=== Begin Enclosure ===
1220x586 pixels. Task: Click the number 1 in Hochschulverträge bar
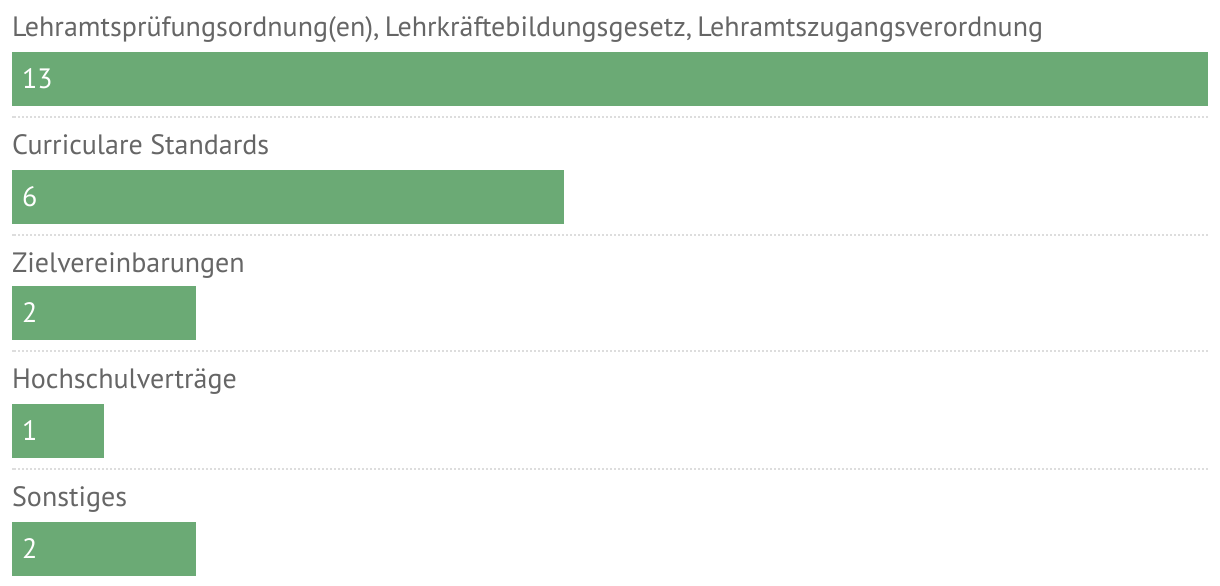[29, 431]
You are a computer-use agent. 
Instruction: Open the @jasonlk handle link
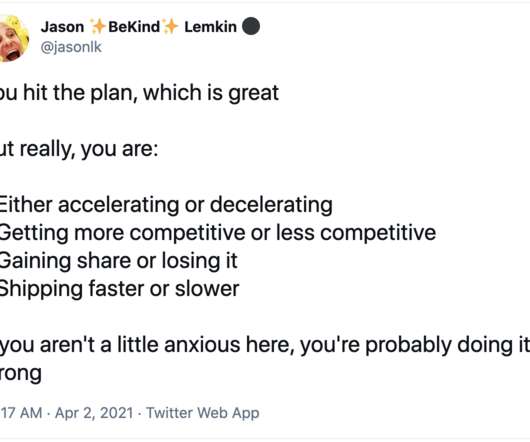click(71, 47)
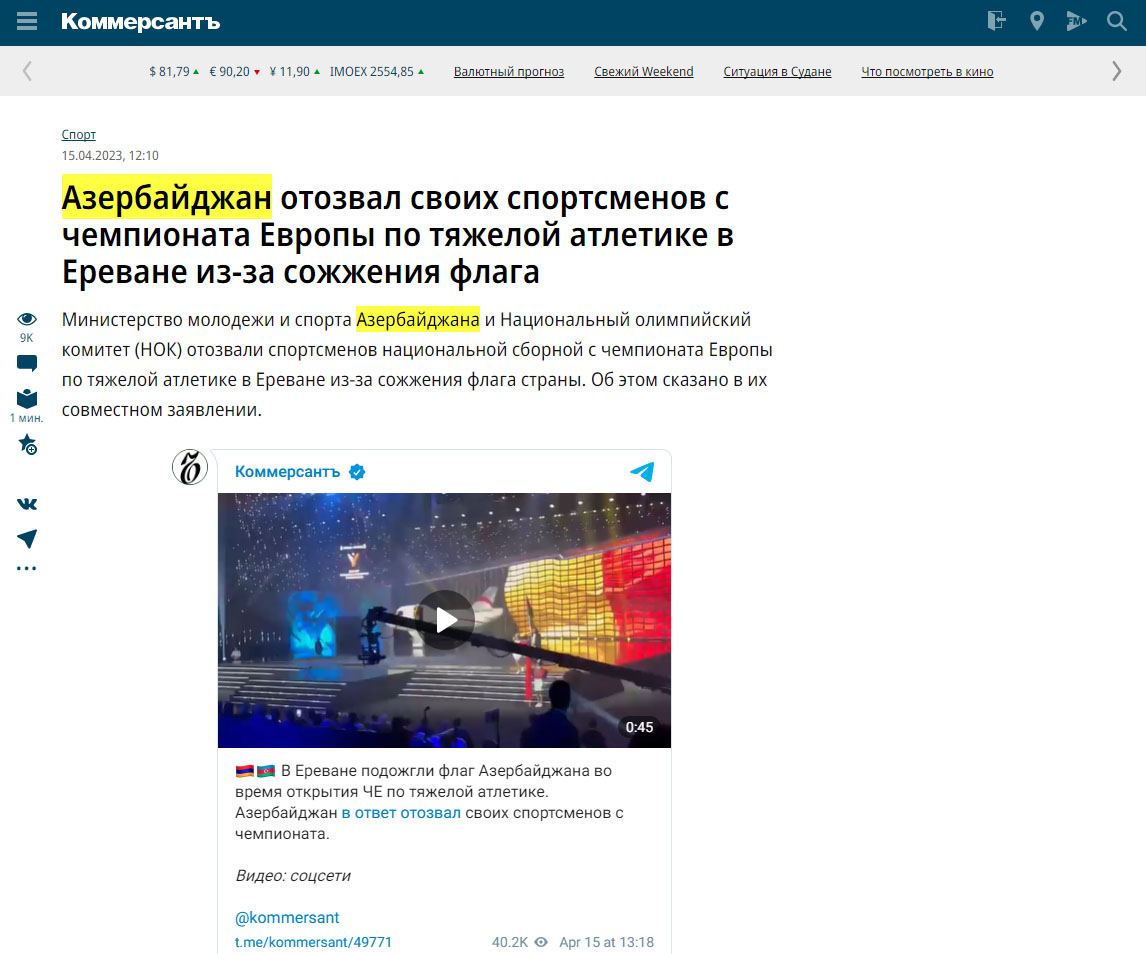Open the hamburger main menu

point(27,21)
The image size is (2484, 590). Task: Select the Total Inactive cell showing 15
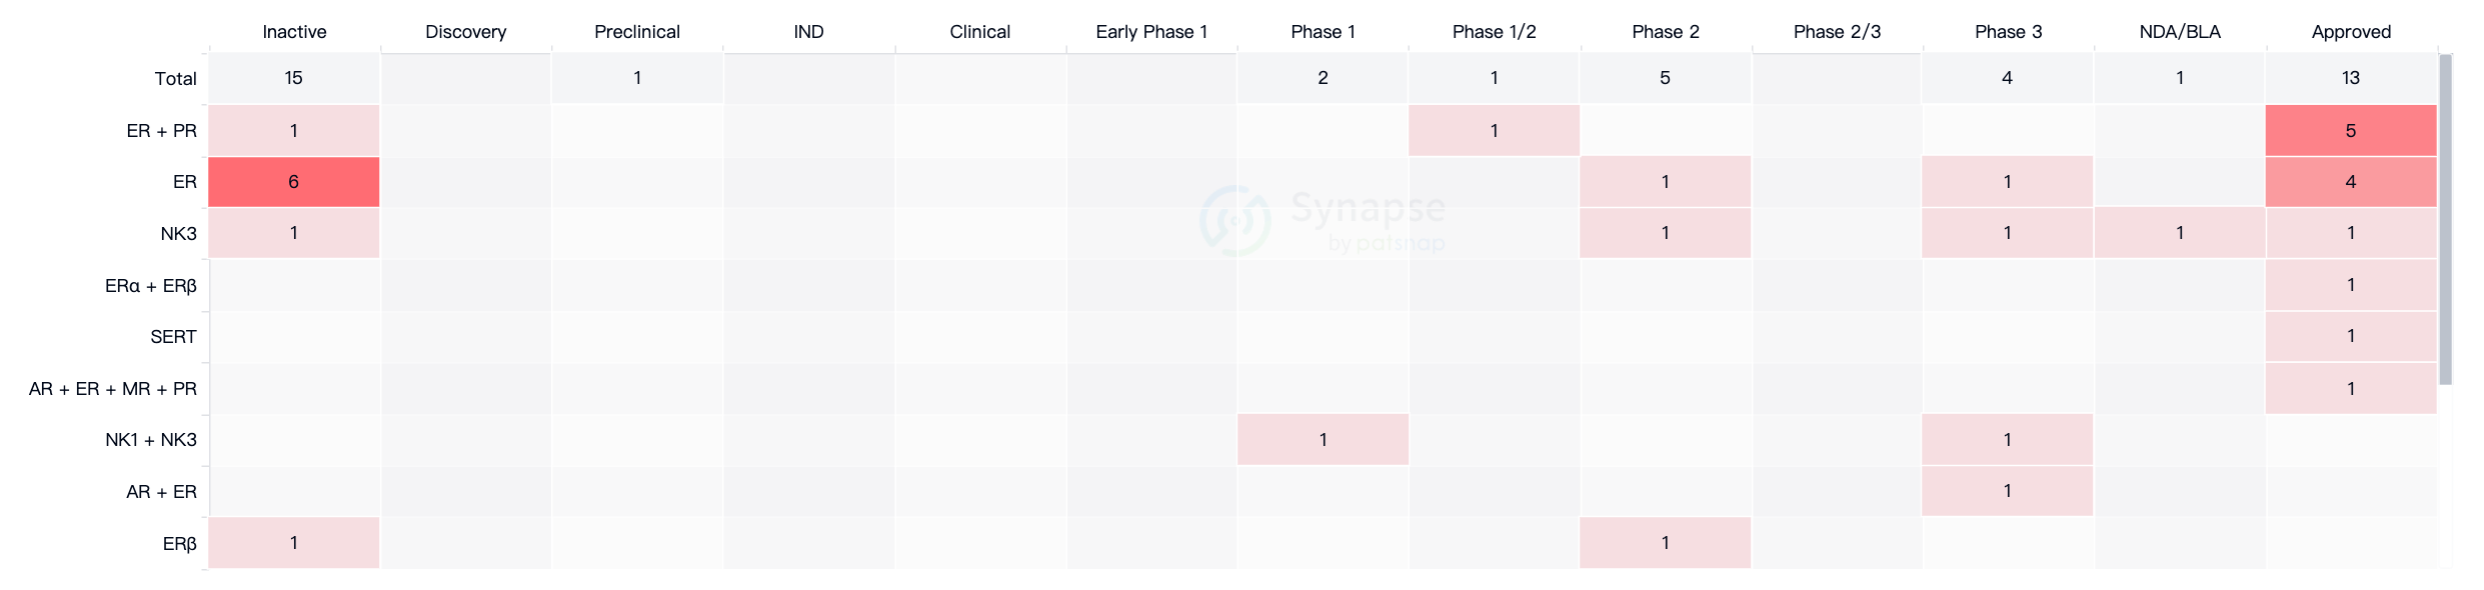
=== End Enclosure ===
PROBLEM TO SOLVE.
Please output all the data exactly as given, with the pictures omitted.

RESPONSE TO THIS TASK.
1220x586 pixels. Task: Click the number 1 in Hochschulverträge bar
[29, 431]
You are a computer-use agent. 
Instruction: Open the @jasonlk handle link
click(71, 47)
Open the hamburger main menu

point(27,21)
The image size is (2484, 590). Task: Select the Total Inactive cell showing 15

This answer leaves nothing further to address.